Lombard Road power station operating data, 1934–46
| Year | Load factor per cent | Max output load MW | Electricity supplied GWh | Thermal efficiency per cent |
|---|---|---|---|---|
| 1934 |  |  | 55.695 |  |
| 1935 |  |  | 40.207 |  |
| 1936 |  |  | 47.143 |  |
| 1937 | 39.7 | 16,720 | 52.342 |  |
| 1946 | 21.3 | 33,700 | 62.906 | 16.10 |

The larger amount of electricity supplied reflects the capacity of the new generating plant installed in the early 1930s.

The British electricity supply industry was nationalised in 1948 under the provisions of the Electricity Act 1947 (10 & 11 Geo. 6. c. 54). The Borough of Battersea electricity undertaking was abolished, ownership of Lombard Road power station was vested in the British Electricity Authority, and subsequently the Central Electricity Authority and the Central Electricity Generating Board (CEGB). At the same time the electricity distribution and sales responsibilities of the Battersea electricity undertaking were transferred to the London Electricity Board (LEB).

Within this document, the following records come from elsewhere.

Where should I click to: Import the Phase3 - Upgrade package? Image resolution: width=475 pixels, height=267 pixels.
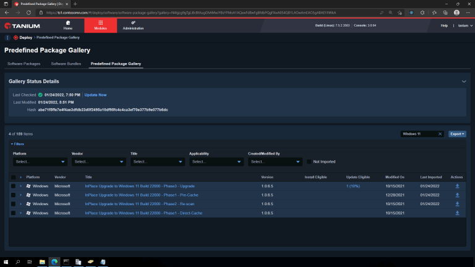457,185
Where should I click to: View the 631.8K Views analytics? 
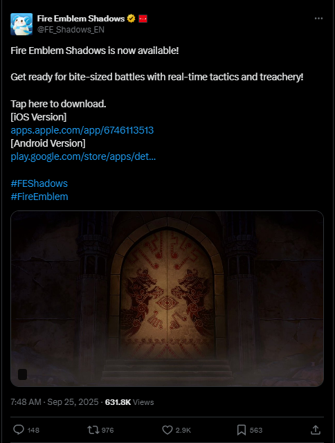(129, 402)
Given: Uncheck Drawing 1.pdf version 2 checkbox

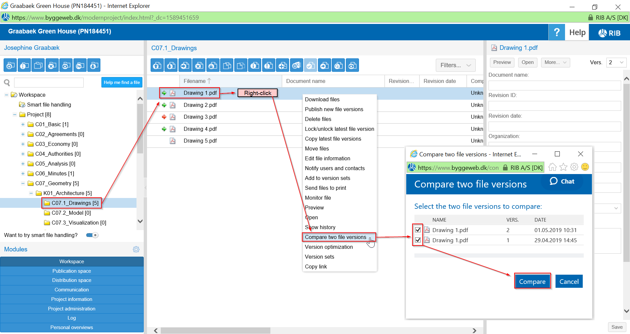Looking at the screenshot, I should (x=418, y=230).
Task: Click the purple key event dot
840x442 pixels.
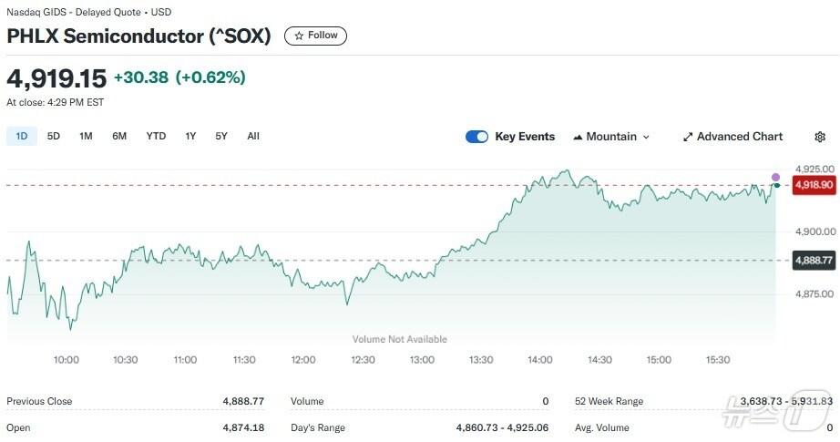Action: pos(775,177)
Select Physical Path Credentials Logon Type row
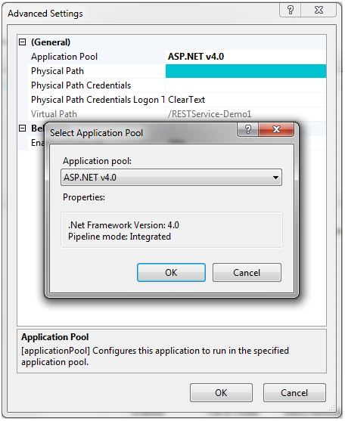 177,100
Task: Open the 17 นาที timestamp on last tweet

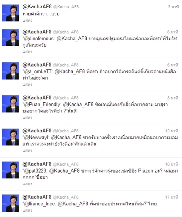Action: [x=171, y=197]
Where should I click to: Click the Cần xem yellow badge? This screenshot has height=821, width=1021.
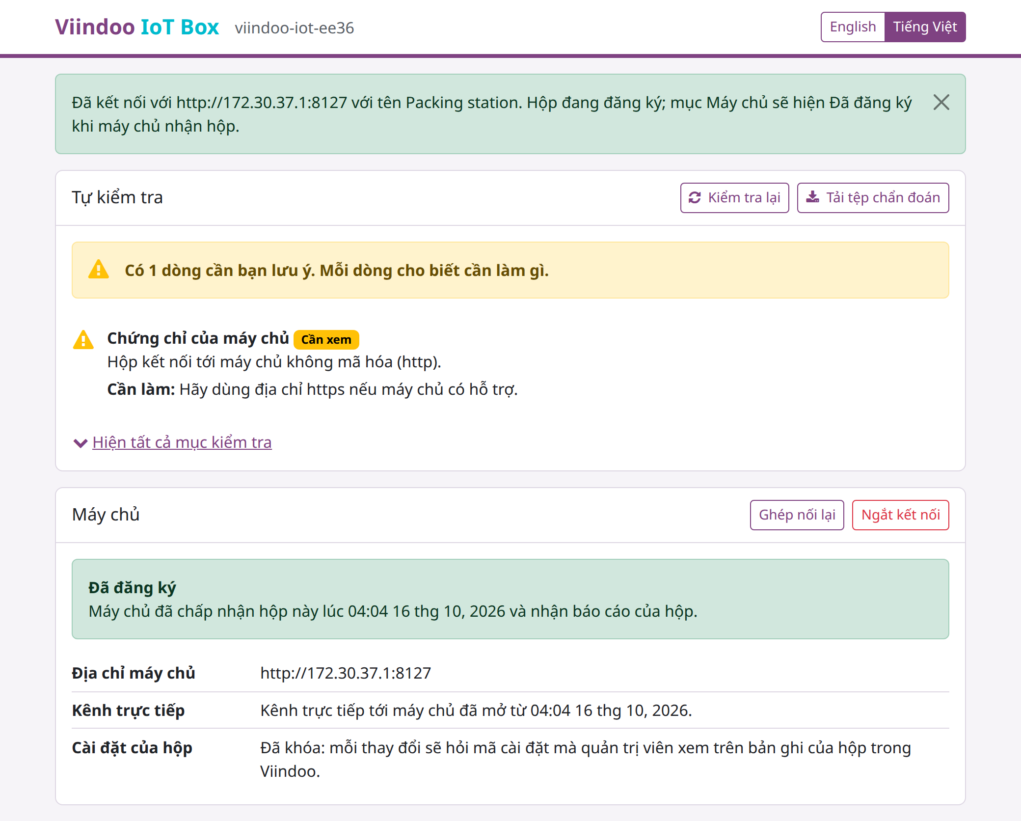click(x=326, y=340)
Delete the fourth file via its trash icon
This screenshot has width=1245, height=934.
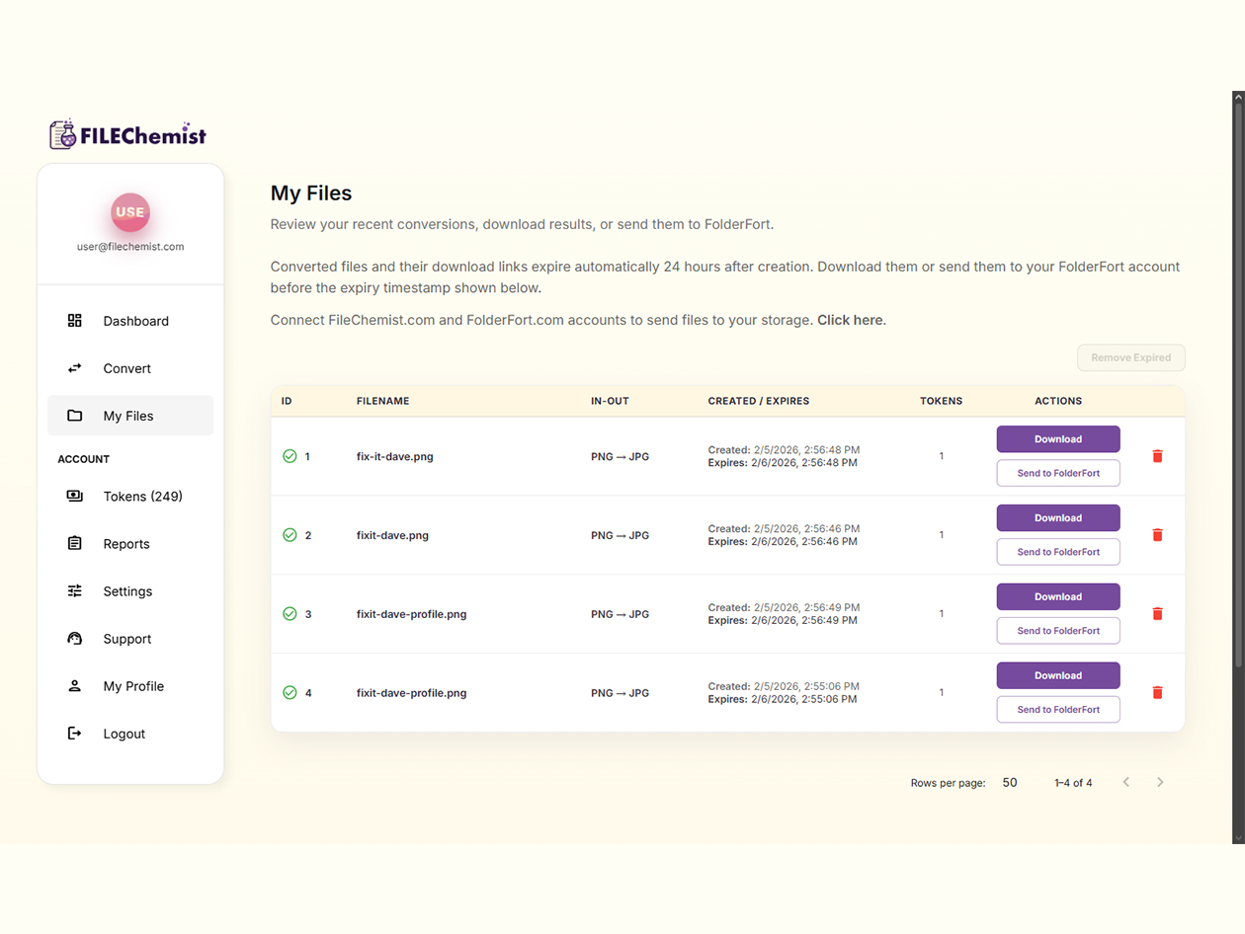1157,692
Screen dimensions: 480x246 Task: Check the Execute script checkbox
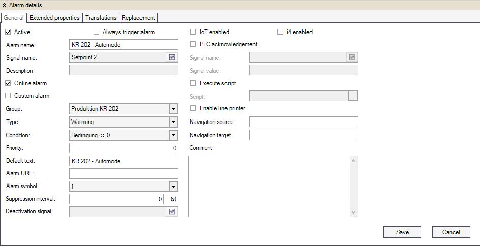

===Operating data 1954–71===
Operating data for the period 1954–71 is shown in the table:

Lombard Road power station operating data, 1954–71
| Year | Running hours or load factor (per cent) | Max output capacity MW | Electricity supplied GWh | Thermal efficiency per cent |
|---|---|---|---|---|
| 1954 | 1190 | 42 | 14.914 | 13.17 |
| 1955 | 3488 | 42 | 42.502 | 14.93 |
| 1956 | 848 | 42 | 11.22 | 12.20 |
| 1957 | 1261 | 42 | 17.258 | 12.91 |
| 1958 | 1006 | 42 | 14.236 | 13.45 |
| 1961 | 6.9% | 42 | 25.24 | 15.26 |
| 1962 | 7.0% | 42 | 25.841 | 14.84 |
| 1963 | 10.42% | 42 | 10.42 | 15.10 |
| 1966 | 9.8% | 42 | 36.091 | 13.62 |
| 1967 | 9.8% | 42 | 36.016 | 14.16 |
| 1968 | 12.1% | 42 | 44.555 | 14.31 |
| 1969 | 5.1% | 42 | 18.613 | 10.37 |
| 1970 | 4.5% | 38 | 16.714 | 13.67 |
| 1971 | 6.3% | 28 | 21.015 | 11.92 |

The declining use of the station at lower thermal efficiencies is evident.

==Closure==
Lombard Road power station was decommissioned in 1972. The buildings were subsequently demolished and the area has been redeveloped with housing and commercial units.